# BRONFRAGMENT

Waarom wordt de Dertigjarige Oorlog (1618-1648) beschouwd als meer dan alleen een religieus conflict?

A

Naast religieuze spanningen werd de Dertigjarige Oorlog ook gedreven door de strijd tussen de Habsburgse en Franse machten om Europese en overzeese dominantie, vooral in de derde fase van het conflict.

44
Q

Wie waren de belangrijkste strijdende partijen in de Dertigjarige Oorlog?

A

De belangrijkste strijdende partijen waren de katholieke Habsburgs, zowel de Oostenrijkse als de Spaanse takken, tegenover de protestantse vorsten en machten zoals Engeland, Denemarken en Zweden, en het anti-Habsburgse Frankrijk.

45
Q

Welke gebieden waren betrokken bij de Dertigjarige Oorlog, afgezien van het Heilige Roomse Rijk?

A

Naast het Heilige Roomse Rijk vonden er ook zijconflicten plaats in Noord-Italië en Hongarije tijdens de Dertigjarige Oorlog.

46
Q

Hoe kunnen de drie oorlogen of fasen van de Dertigjarige Oorlog worden gekarakteriseerd?

A

De Dertigjarige Oorlog bestond uit een reeks van drie oorlogen of fasen, gekenmerkt door verschillende wendingen en conflicten, variërend van religieuze strijd tot geopolitieke rivaliteit.

47
Q

Wat waren enkele belangrijke gebeurtenissen tijdens de eerste fase van de Dertigjarige Oorlog; Bohemen & Palts 1618-1625?

# OPDRACHTEN
- a) Herschrijf de alinea uit de tekst over de Dertigjarige Oorlog die begint met "De belangrijkste strijdende partijen" als een korte opsomming, met behoud van de hoofdfeiten.
- b) Schrijf de tekst over de Dertigjarige Oorlog verder vanaf de laatste zin die er staat.

# ITEMS
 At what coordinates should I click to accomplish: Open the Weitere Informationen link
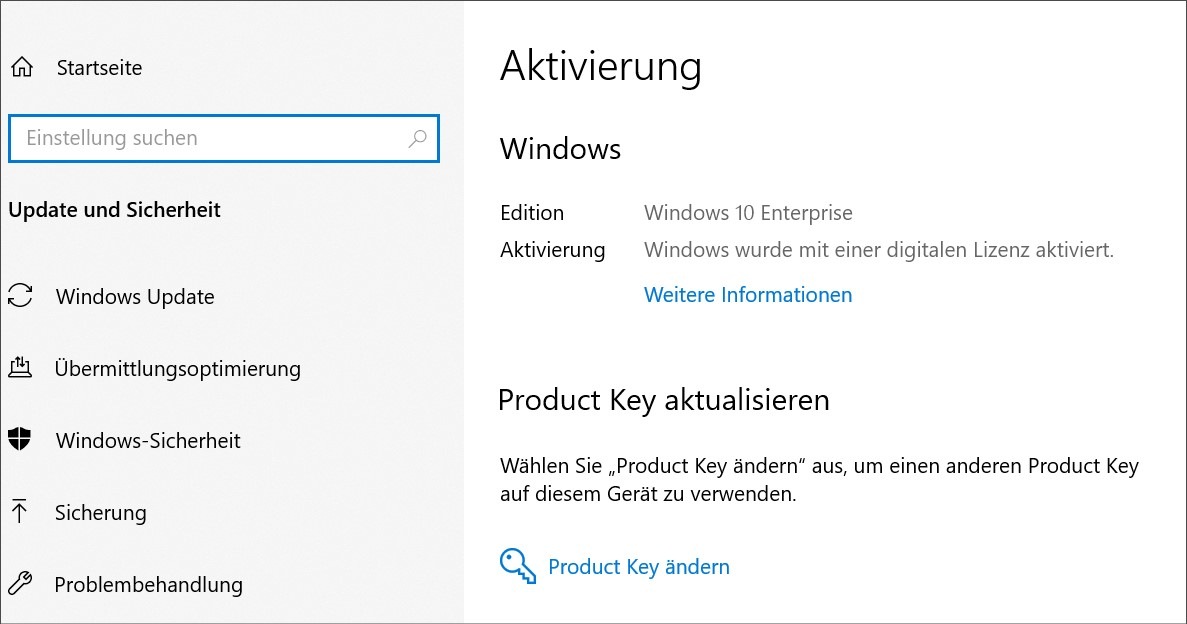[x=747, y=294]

* * *

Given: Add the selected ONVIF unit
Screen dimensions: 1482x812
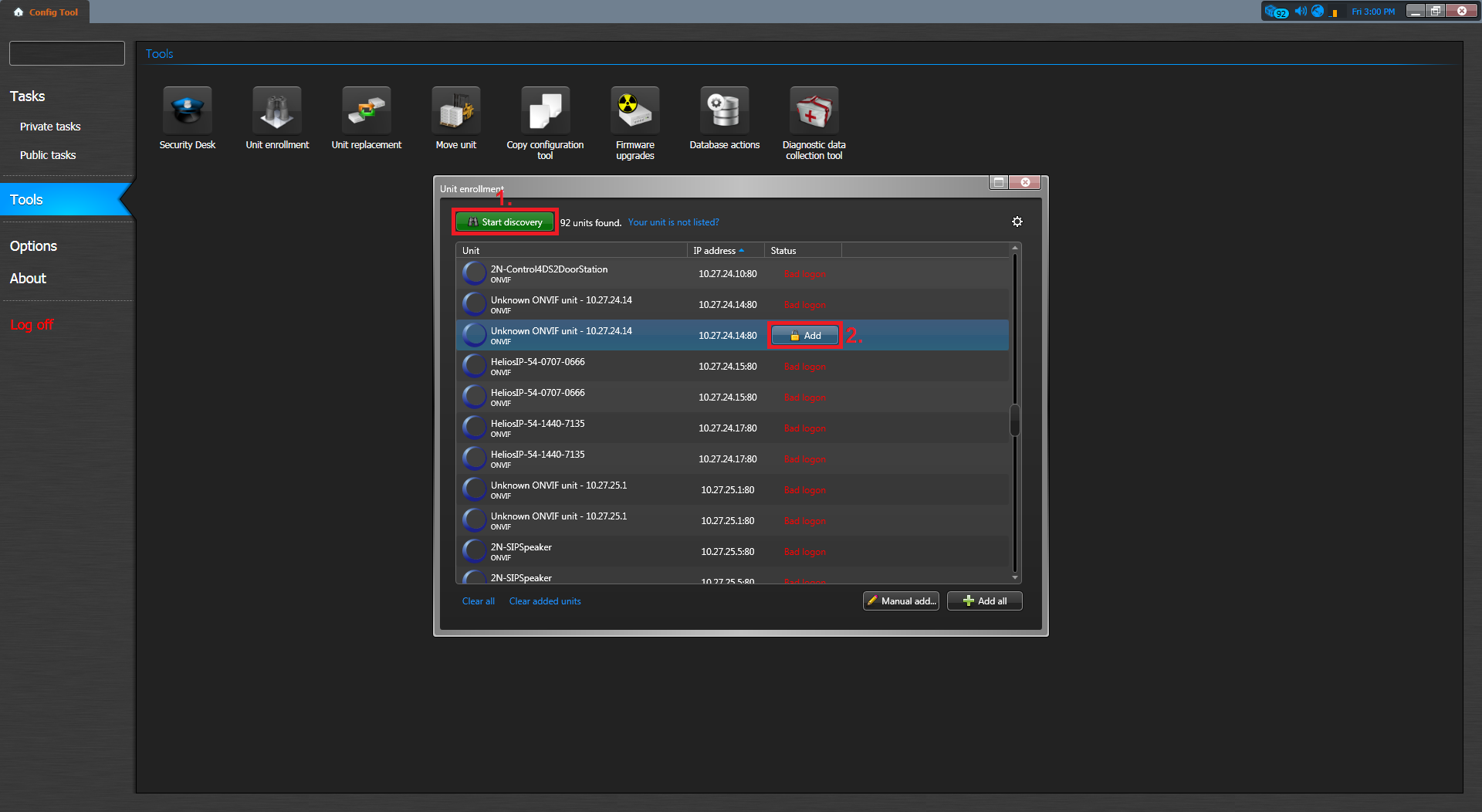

# ANTWOORDEN PER OPDRACHT
- a)
- Katholieke kant: de Habsburgs, zowel de Oostenrijkse als de Spaanse tak
- Tegenover hen: protestantse vorsten en machten zoals Engeland, Denemarken en Zweden
- Daarnaast: het anti-Habsburgse Frankrijk

- b)
A

De Defenestratie van Praag in 1618, waarbij de Boheemse elites de Habsburgse keizer afzetten en de keurvorst van de Palts tot koning verkozen. De Slag bij de Witte Berg in 1620 resulteerde in een overwinning voor de keizerlijke troepen, wat leidde tot een harde reactie in Bohemen en het overdragen van de protestantse keurvorstelijke stem van de Palts aan Beieren.

48
Q

Wat was de betekenis van De Tweede Praagse Defenestratie ?

A

De Tweede Praagse Defenestratie in 1618 wordt beschouwd als het startschot van de Dertigjarige Oorlog. Het symboliseerde de ontevredenheid van de Boheemse protestanten over de katholieke heerschappij en leidde tot de afzetting van de Habsburgse keizer en de verkiezing van een protestantse vorst.

49
Q

Hoe veranderde de uitkomst van de Slag bij de Witte Berg de politieke situatie in Bohemen en de Palts?

A

De keizerlijke overwinning in de Slag bij de Witte Berg leidde tot een harde onderdrukking van de protestanten in Bohemen en resulteerde in de overdracht van de protestantse keurvorstelijke stem van de Palts aan Beieren, wat de balans van de macht ten gunste van de katholieke keizerlijke krachten verschoven.

50
Q

Wat veroorzaakte de uitbreiding van het conflict van een interne Habsburgs-Boheemse disput naar een bredere Europese oorlog?

A

De betrokkenheid van de Palts en de steun van andere protestantse vorsten in het Heilige Roomse Rijk, evenals interventies van buitenlandse mogendheden zoals Engeland, Nederland en Habsburgs Spanje, veranderden het conflict in een bredere Europese oorlog.